Revista Será? (Penso, logo duvido)
O surgimento do Partido Comunista do Brasil
(PCB) completa cem anos, em março de 2022. O
partido nasceu sob o influxo da Revolução bolchevique de 1917 e se vinculou a
Internacional Comunista (IC) comandada pela URSS. Durante décadas, foi o maior
referencial político da esquerda no Brasil. O PCB não nasceu de uma secessão no
interior de um Partido Socialista já existente, como em boa parte do Ocidente.

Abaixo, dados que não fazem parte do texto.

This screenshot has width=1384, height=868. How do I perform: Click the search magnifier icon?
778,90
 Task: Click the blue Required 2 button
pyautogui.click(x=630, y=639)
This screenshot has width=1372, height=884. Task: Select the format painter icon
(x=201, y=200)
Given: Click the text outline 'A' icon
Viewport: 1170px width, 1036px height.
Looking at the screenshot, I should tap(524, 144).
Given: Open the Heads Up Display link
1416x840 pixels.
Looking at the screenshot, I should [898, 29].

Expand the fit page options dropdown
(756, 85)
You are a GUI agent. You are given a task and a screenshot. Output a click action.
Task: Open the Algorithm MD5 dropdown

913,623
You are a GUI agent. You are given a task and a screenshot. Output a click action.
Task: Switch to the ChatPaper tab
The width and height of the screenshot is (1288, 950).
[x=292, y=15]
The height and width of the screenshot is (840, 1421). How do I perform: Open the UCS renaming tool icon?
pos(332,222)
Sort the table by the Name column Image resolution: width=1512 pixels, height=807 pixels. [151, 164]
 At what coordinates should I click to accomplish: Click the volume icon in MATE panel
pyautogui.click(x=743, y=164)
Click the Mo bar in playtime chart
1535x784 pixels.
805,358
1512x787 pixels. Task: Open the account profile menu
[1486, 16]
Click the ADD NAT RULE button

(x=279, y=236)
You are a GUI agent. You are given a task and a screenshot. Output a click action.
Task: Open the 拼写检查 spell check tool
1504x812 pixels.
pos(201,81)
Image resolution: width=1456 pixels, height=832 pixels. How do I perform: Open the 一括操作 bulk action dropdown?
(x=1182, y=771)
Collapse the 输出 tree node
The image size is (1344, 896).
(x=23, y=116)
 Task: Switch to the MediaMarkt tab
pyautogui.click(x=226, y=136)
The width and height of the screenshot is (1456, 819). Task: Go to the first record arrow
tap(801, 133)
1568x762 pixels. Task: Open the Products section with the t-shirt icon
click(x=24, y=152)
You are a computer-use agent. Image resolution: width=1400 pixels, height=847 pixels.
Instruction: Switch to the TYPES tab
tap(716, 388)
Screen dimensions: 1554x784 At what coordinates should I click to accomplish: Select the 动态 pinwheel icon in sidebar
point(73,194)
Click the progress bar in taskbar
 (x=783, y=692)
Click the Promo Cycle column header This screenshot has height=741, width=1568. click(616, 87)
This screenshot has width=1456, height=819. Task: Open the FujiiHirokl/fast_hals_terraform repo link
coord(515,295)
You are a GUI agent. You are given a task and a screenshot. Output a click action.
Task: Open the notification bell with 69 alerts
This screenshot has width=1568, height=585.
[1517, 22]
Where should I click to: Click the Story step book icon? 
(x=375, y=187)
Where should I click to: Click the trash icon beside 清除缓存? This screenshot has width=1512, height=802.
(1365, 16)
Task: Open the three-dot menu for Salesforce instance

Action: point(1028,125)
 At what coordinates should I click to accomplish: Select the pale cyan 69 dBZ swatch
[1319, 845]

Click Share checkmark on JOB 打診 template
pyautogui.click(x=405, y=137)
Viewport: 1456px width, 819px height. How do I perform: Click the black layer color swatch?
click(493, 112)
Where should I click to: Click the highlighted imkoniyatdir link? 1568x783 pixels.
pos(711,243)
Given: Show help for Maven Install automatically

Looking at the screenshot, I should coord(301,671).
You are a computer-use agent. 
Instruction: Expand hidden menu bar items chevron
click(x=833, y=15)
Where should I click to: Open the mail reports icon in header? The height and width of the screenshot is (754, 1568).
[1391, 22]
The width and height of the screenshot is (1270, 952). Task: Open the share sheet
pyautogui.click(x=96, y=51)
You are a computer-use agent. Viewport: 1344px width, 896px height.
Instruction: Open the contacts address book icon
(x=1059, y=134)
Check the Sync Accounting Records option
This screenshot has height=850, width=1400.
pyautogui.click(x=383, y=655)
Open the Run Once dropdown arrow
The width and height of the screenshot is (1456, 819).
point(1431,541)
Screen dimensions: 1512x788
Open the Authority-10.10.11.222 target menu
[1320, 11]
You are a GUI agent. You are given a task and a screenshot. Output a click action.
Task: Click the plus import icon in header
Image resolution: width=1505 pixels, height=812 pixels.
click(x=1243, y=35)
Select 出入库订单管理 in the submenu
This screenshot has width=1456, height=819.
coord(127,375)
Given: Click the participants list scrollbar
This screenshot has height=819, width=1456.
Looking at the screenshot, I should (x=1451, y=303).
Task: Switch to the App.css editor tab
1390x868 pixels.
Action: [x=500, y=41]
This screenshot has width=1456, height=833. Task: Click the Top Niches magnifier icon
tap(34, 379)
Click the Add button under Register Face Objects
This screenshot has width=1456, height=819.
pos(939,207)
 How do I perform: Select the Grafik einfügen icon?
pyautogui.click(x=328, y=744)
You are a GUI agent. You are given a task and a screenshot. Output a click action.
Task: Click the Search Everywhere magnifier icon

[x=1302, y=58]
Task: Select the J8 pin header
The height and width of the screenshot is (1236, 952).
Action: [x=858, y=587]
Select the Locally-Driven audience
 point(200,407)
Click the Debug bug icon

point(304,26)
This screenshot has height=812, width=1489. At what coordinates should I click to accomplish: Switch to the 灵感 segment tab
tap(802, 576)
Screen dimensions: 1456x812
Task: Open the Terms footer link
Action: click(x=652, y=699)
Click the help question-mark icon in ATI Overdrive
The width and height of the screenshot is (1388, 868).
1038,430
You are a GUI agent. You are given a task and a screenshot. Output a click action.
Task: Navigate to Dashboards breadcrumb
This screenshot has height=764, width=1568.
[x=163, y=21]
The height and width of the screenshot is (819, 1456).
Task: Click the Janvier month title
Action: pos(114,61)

Sua gestação advém do deslocamento de algumas lideranças do anarquismo,
seduzidas pela onda bolchevique.
No início, o discurso e a postura do
partido guardavam os traços duros da luta operária, central no ideário
comunista, fulcro da revolução proletária contra o capitalismo. Depois de
alguns anos de tateantes formulações sobre a realidade brasileira, os conflitos
e lutas cívico-militares que marcaram a década de 1920, cujo corolário foi a
Revolução de 1930, acabaram por impactar decisivamente a vida do PCB. A adesão
de parte dos integrantes do “tenentismo”, dentre eles, o capitão Luiz Carlos
Prestes, mudou o perfil da direção partidária bem como a orientação do partido
em relação à realidade brasileira, sem abandonar a perspectiva de “revolução
global” emanada da IC. É desse momento – outubro de 1935 –, a fracassada
tentativa de tomada do poder por meio de uma insurreição armada, conduzida a
partir dos quartéis. Depois disso, o PCB viveu a maior parte do tempo na
ilegalidade, ascendendo à vida legal entre 1945 e 1947, quando participou da
Assembleia Constituinte de 1946, com 14 representantes. Volta à ilegalidade no
contexto da “guerra fria” e irá conquistar vida legal em 1985, apenas 7 anos
antes do Congresso que oficialmente definiu o fim de sua trajetória.
O PCB carregou, em toda sua história, uma “dupla alma” (Gildo Marçal Brandão), que entrelaçava a convicção de que fazia parte da revolução comunista mundial e a elaboração de uma estratégia de ação voltada para a transformação da realidade brasileira. A identidade do PCB guarda, portanto, uma dimensão de reprodução doutrinária do ideário comunista e outra dimensão de “tradutibilidade” com vistas à mediação desse ideário frente à realidade brasileira. O PCB participou dos esforços intelectuais que visavam à compreensão da realidade brasileira e foi um dos poucos partidos a oferecer uma leitura específica dessa realidade, com vistas à sua transformação.